**WORK ITEM**
Set down the data that follows again, exactly as written.

===== WORKING DATA =====

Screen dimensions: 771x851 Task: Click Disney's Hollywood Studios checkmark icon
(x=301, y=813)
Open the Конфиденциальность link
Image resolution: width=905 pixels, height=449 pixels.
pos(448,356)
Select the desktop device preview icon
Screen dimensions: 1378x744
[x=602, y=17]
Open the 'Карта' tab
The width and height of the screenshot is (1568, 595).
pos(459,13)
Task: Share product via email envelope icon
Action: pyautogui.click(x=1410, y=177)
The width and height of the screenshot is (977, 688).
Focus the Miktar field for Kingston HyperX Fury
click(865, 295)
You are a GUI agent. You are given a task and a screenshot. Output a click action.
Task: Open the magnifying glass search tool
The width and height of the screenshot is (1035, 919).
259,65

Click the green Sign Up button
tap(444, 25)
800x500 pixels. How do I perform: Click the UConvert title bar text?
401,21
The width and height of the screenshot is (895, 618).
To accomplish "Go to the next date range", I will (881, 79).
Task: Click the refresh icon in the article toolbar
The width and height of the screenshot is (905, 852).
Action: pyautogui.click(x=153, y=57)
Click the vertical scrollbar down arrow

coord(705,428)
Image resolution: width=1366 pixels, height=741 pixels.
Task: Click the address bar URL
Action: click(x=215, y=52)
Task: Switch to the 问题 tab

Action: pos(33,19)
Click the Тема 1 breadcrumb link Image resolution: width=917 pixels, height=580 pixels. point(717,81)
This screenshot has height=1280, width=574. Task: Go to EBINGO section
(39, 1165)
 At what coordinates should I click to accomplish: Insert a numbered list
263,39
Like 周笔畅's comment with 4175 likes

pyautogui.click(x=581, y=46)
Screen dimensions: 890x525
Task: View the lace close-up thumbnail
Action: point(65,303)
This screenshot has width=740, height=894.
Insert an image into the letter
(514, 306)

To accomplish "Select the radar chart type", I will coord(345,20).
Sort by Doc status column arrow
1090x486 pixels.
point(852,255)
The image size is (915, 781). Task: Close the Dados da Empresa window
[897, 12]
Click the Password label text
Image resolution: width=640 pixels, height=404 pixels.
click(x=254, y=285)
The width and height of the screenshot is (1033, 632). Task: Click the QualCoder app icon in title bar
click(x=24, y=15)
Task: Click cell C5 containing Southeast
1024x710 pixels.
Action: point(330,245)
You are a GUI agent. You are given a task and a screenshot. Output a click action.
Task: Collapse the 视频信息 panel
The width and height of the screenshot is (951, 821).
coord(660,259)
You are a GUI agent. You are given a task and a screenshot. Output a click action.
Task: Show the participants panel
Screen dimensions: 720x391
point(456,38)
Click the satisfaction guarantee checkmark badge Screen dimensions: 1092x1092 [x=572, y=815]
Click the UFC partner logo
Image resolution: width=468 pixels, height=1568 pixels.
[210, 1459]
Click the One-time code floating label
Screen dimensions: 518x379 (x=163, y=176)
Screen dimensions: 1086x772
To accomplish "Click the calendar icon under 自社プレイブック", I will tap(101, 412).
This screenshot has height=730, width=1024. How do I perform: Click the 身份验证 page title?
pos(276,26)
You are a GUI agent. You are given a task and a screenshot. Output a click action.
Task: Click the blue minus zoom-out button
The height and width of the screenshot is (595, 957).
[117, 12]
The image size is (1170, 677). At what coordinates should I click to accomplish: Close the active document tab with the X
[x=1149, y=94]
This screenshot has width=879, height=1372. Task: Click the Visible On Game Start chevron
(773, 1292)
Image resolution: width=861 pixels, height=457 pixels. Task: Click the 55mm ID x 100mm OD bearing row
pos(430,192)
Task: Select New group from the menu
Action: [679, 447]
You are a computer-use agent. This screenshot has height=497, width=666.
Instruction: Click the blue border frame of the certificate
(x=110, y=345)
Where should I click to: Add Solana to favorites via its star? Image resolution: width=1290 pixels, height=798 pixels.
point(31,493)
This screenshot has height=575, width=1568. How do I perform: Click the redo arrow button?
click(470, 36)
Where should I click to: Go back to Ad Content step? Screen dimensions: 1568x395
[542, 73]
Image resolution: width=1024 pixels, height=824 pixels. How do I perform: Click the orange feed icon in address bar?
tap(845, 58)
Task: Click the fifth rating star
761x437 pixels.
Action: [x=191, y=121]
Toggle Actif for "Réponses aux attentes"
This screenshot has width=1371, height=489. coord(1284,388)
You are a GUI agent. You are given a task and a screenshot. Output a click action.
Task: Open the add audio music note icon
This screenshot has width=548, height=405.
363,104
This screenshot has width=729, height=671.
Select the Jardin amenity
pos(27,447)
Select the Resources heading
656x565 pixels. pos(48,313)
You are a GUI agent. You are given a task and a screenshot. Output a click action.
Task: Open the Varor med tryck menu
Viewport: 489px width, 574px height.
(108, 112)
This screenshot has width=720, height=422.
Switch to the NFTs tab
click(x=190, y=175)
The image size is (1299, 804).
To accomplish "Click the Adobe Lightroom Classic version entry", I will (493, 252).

=====

**EXERCISE OUTPUT**
Screen dimensions: 771x851 Task: Click Disney's Hollywood Studios checkmark icon
(x=301, y=813)
Open the Конфиденциальность link
Image resolution: width=905 pixels, height=449 pixels.
pos(448,356)
Select the desktop device preview icon
Screen dimensions: 1378x744
[x=602, y=17]
Open the 'Карта' tab
The width and height of the screenshot is (1568, 595).
pos(459,13)
Task: Share product via email envelope icon
Action: pyautogui.click(x=1410, y=177)
The width and height of the screenshot is (977, 688).
Focus the Miktar field for Kingston HyperX Fury
click(865, 295)
You are a GUI agent. You are given a task and a screenshot. Output a click action.
Task: Open the magnifying glass search tool
The width and height of the screenshot is (1035, 919).
259,65

Click the green Sign Up button
tap(444, 25)
800x500 pixels. How do I perform: Click the UConvert title bar text?
401,21
The width and height of the screenshot is (895, 618).
To accomplish "Go to the next date range", I will (881, 79).
Task: Click the refresh icon in the article toolbar
The width and height of the screenshot is (905, 852).
Action: pyautogui.click(x=153, y=57)
Click the vertical scrollbar down arrow

coord(705,428)
Image resolution: width=1366 pixels, height=741 pixels.
Task: Click the address bar URL
Action: click(x=215, y=52)
Task: Switch to the 问题 tab

Action: pos(33,19)
Click the Тема 1 breadcrumb link Image resolution: width=917 pixels, height=580 pixels. point(717,81)
This screenshot has height=1280, width=574. Task: Go to EBINGO section
(39, 1165)
 At what coordinates should I click to accomplish: Insert a numbered list
263,39
Like 周笔畅's comment with 4175 likes

pyautogui.click(x=581, y=46)
Screen dimensions: 890x525
Task: View the lace close-up thumbnail
Action: point(65,303)
This screenshot has width=740, height=894.
Insert an image into the letter
(514, 306)

To accomplish "Select the radar chart type", I will coord(345,20).
Sort by Doc status column arrow
1090x486 pixels.
point(852,255)
The image size is (915, 781). Task: Close the Dados da Empresa window
[897, 12]
Click the Password label text
Image resolution: width=640 pixels, height=404 pixels.
click(x=254, y=285)
The width and height of the screenshot is (1033, 632). Task: Click the QualCoder app icon in title bar
click(x=24, y=15)
Task: Click cell C5 containing Southeast
1024x710 pixels.
Action: point(330,245)
You are a GUI agent. You are given a task and a screenshot. Output a click action.
Task: Collapse the 视频信息 panel
The width and height of the screenshot is (951, 821).
coord(660,259)
You are a GUI agent. You are given a task and a screenshot. Output a click action.
Task: Show the participants panel
Screen dimensions: 720x391
point(456,38)
Click the satisfaction guarantee checkmark badge Screen dimensions: 1092x1092 [x=572, y=815]
Click the UFC partner logo
Image resolution: width=468 pixels, height=1568 pixels.
[210, 1459]
Click the One-time code floating label
Screen dimensions: 518x379 (x=163, y=176)
Screen dimensions: 1086x772
To accomplish "Click the calendar icon under 自社プレイブック", I will tap(101, 412).
This screenshot has height=730, width=1024. How do I perform: Click the 身份验证 page title?
pos(276,26)
You are a GUI agent. You are given a task and a screenshot. Output a click action.
Task: Click the blue minus zoom-out button
The height and width of the screenshot is (595, 957).
[117, 12]
The image size is (1170, 677). At what coordinates should I click to accomplish: Close the active document tab with the X
[x=1149, y=94]
This screenshot has width=879, height=1372. Task: Click the Visible On Game Start chevron
(773, 1292)
Image resolution: width=861 pixels, height=457 pixels. Task: Click the 55mm ID x 100mm OD bearing row
pos(430,192)
Task: Select New group from the menu
Action: [679, 447]
You are a computer-use agent. This screenshot has height=497, width=666.
Instruction: Click the blue border frame of the certificate
(x=110, y=345)
Where should I click to: Add Solana to favorites via its star? Image resolution: width=1290 pixels, height=798 pixels.
point(31,493)
This screenshot has height=575, width=1568. How do I perform: Click the redo arrow button?
click(470, 36)
Where should I click to: Go back to Ad Content step? Screen dimensions: 1568x395
[542, 73]
Image resolution: width=1024 pixels, height=824 pixels. How do I perform: Click the orange feed icon in address bar?
tap(845, 58)
Task: Click the fifth rating star
761x437 pixels.
Action: [x=191, y=121]
Toggle Actif for "Réponses aux attentes"
This screenshot has width=1371, height=489. coord(1284,388)
You are a GUI agent. You are given a task and a screenshot. Output a click action.
Task: Open the add audio music note icon
This screenshot has width=548, height=405.
363,104
This screenshot has width=729, height=671.
Select the Jardin amenity
pos(27,447)
Select the Resources heading
656x565 pixels. pos(48,313)
You are a GUI agent. You are given a task and a screenshot. Output a click action.
Task: Open the Varor med tryck menu
Viewport: 489px width, 574px height.
(108, 112)
This screenshot has width=720, height=422.
Switch to the NFTs tab
click(x=190, y=175)
The image size is (1299, 804).
To accomplish "Click the Adobe Lightroom Classic version entry", I will (493, 252).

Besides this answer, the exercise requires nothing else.